La gaseosa en lata no me era ajena. La diferencia, en aquel mes de septiembre de 1984, era que yo tenía 100 dólares en mi bolsa y muchas máquinas de refresco frente a mí.
Mi fetiche durante aquel viaje se convirtió en una sensacional obsesión que me hizo gastarme la mayoría del dinero en aquellas máquinas de refrescos. No me compré ropa. No me compré un videojuego. No me compré unos tenis. No me compré el Rancor de Return of the Jedi ni el flamante Rayita de Gremlins. La verdad es que me gasté esos 100 dólares en comida y… refrescos.
De regreso a México, el camión hizo una parada en Matehuala, SLP. Yo no tenía un solo dólar conmigo porque todo, todo se me había ido en los chingados refrescos. Todos mis amigos bajaron al restaurante a un lado de la carretera a comer algo. Yo me quedé en el camión, muerto de hambre, triste y desolado. El coach Prado, sin embargo, se apiadó de mí y me ordenó, con su voz imperiosa de coach de futbol americano, que bajara a comer algo.
Cuando llegué a México, y esta es una anécdota que siempre le gustó contar a mi mamá, le entregué mi maleta y me fui a dormir, fulminado de cansancio. Ella encontró un billete de 20 dólares hecho bolita en una de las bolsas de mis pantalones. Quedé como un chamaco irresponsable de 11 años que se estaba muriendo de hambre en Matehuala, SLP, dizque por no tener dinero.
Por otro lado… aquello significa que solo gasté 80 dólares en gaseosas ;)
En la clase de gimnasia a la que acudía mi hija todos los martes y jueves, había una máquina de refrescos con botellas de agua para refrescarse después de la práctica.

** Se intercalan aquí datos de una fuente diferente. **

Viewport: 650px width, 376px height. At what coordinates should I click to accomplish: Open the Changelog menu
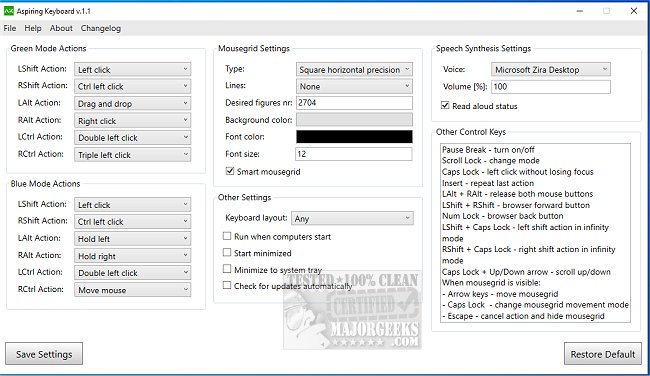[x=101, y=28]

En cierta ocasión, de regreso a la casa, le conté mi obsesión con las vending machines y se quedó con cara de WTF. “¡Pero solo es una máquina de refrescos!”, exclamó. Comprendí que para ella era la cosa más normal del mundo, carente de toda magia. Igual que Netflix es una fuente interminable de series y películas. En los 80, cuando yo era un niño Stranger Things, tenía que esperar a la “barra infantil” a partir de las 4 pm para ver caricaturas en Canal 5. No podías poner pausa. Y no se veía taaaan bien con una antena de conejo. Pero ahora pienso que todo aquello era maravilloso.
Mientras yo pasé unos días en Irving, Texas, mi padre estuvo en un viaje de trabajo en París, Francia. Para su vuelo de conexión de regreso a casa se detuvo en algún aeropuerto de Estados Unidos (lo cual es importante para la historia, sigan leyendo), donde pudo hacer algo de shopping.

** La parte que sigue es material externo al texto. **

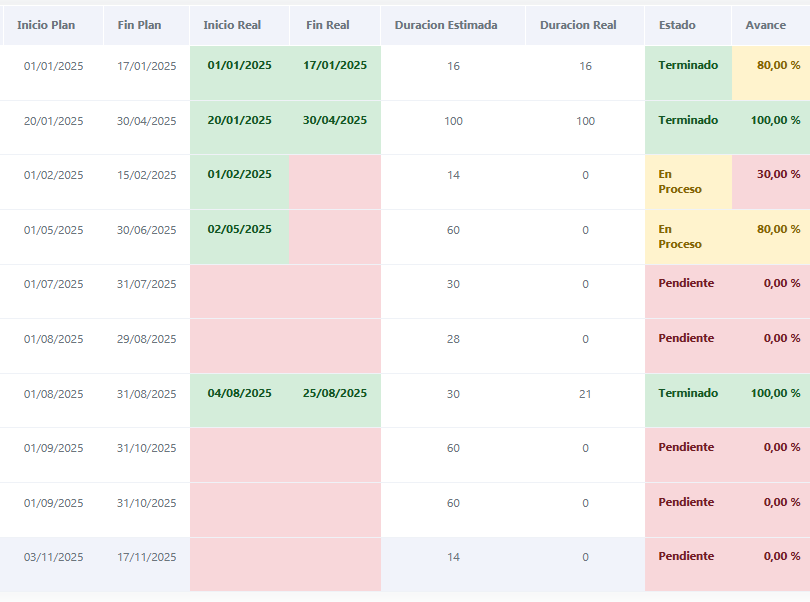Select the Duracion Real column header

pos(578,25)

Arribamos a México el mismo día, yo unas horas antes que él. Recuerdo que me hice el dormido cuando él entró al cuarto, con maletas en mano, a darme un beso de buenas noches. Además de las maletas, me di cuenta que llevaba un paquete bajo el brazo.
¿Qué era? Un muñeco de Rayita de Gremlins. El que yo no me compré por gastarme todo mi dinero en máquinas de refrescos.
Hoy ese Rayita no tiene brazos. Y yo estoy lleno de canas. Y las máquinas de refrescos me siguen pareciendo un fetiche delicioso que me llena de felicidad.